Die Gemeinde will Geld unter anderem für diese Projekte ausgeben:

- Feuerwehrgerätehaus Süß: Für die Abschlussfinanzierung stellt die Gemeinde noch einmal 346 000 Euro zur Verfügung. Die Kosten sind wie befürchtet unter anderem durch in Corona-Zeiten gestiegene Materialkosten höher ausgefallen als geplant. Ein neues Fahrzeug für die Feuerwehr in Süß ist mit 160 000 Euro veranschlagt.

- Barbarastraße: Dringend sanierungsbedürftig ist die Barbarastraße im Ortsteil Nentershausen. Sie soll 210 000 Euro kosten. Bei Starkregen ist dort auch die Wasserableitung ein massives Problem, berichtete Bürgermeister Hilmes.

- Unimog: Der Unimog der Gemeinde (Baujahr 1983) ist in die Jahre gekommen. Der Verkauf eines vergleichbaren Fahrzeugs, das im Sommer und im Winterdienst eingesetzt werden kann, war schon 2020 eingeplant, musste aber verschoben werden. Welche Art Fahrzeug es wird, soll noch entschieden werden. Eingeplant sind dafür 295 000 Euro.

- Kanalsanierung: In Süß geht die Kanalsanierung weiter in den Straßen Am Überloor und Auf dem Überloor. Dafür plant die Gemeinde Kosten von 180 000 Euro ein für die Restflächen, die nach dem Abschluss der Kanalsanierung noch asphaltiert werden müssen.

- Barrierefreier Ausbau von Bushaltestellen: Die bereits 2021 eingeplanten 200 000 Euro dafür stehen weiter zur Verfügung. Um an den Bushaltestellen in Bauhaus auf einer Länge von etwa 90 Metern und in Mönchhosbach auf einer Länge von etwa 180 Metern die abgängigen Gehwege mit zu erneuern, gibt die Gemeinde weitere 45 000 Euro aus.

- Digitalfunk Feuerwehr: Die Umstellung auf elektrische Sirenen und weitere neue Funkmeldeempfänger soll 17 000 Euro kosten.

- Neubaugebiet: In Nentershausen soll ein Neubaugebiet entstehen. Für die Suche nach dem Standort, Planungen und Baugrunduntersuchungen stellt die Gemeinde 20 000 Euro zur Verfügung.

- Radweg: Ein Radweg von Süß nach Richelsdorf soll das Radwegnetz ergänzen. Das planen Nentershausen und Wildeck gemeinsam. Nentershausen gibt für die Planung 15 000 Euro aus.

- Neue Straßenlaternen: Eine neue Straßenlaterne im Bereich des Feuerwehrhauses in Weißenhasel sowie zwei neue Straßenlaternen am Feuerwehrhaus in Süß schlagen mit Kosten in Höhe von 9000 Euro zu Buche.
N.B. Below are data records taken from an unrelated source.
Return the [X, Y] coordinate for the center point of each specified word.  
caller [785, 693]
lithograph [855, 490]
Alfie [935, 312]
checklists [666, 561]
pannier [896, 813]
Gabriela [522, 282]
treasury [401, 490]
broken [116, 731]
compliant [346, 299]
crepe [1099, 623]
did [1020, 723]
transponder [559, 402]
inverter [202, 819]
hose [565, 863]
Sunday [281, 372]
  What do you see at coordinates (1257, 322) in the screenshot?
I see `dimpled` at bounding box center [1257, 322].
„Die Aufstellung des Haushalts war und ist eine große Herausforderung für alle Beteiligten“, betonte Bürgermeister Ralf Hilmes. Die Einnahmen seien gesunken, die Ausgaben gestiegen. So wird zum Beispiel die Kreis- und Schulumlage um 73 000 Euro steigen auf 1,7 Millionen Euro, die Kosten für die Kita um etwa 90 000 Euro auf 430 000 Euro. Die gute Nachricht für die Nentershäuser: An der Steuerschraube wird nicht gedreht. Die Grundsteuern A und B (650 Prozentpunkte) und die Gewerbesteuer (400 Prozentpunkte) bleiben unverändert. Weitere coronabedingte Ausfälle bei der Gewerbesteuer gab es nicht. Für 2022 erwartet die Gemeinde Einnahmen von 500 000 Euro. 35 Betriebe zahlen Gewerbesteuer, davon sechs Betriebe mehr als 10 000 Euro pro Jahr.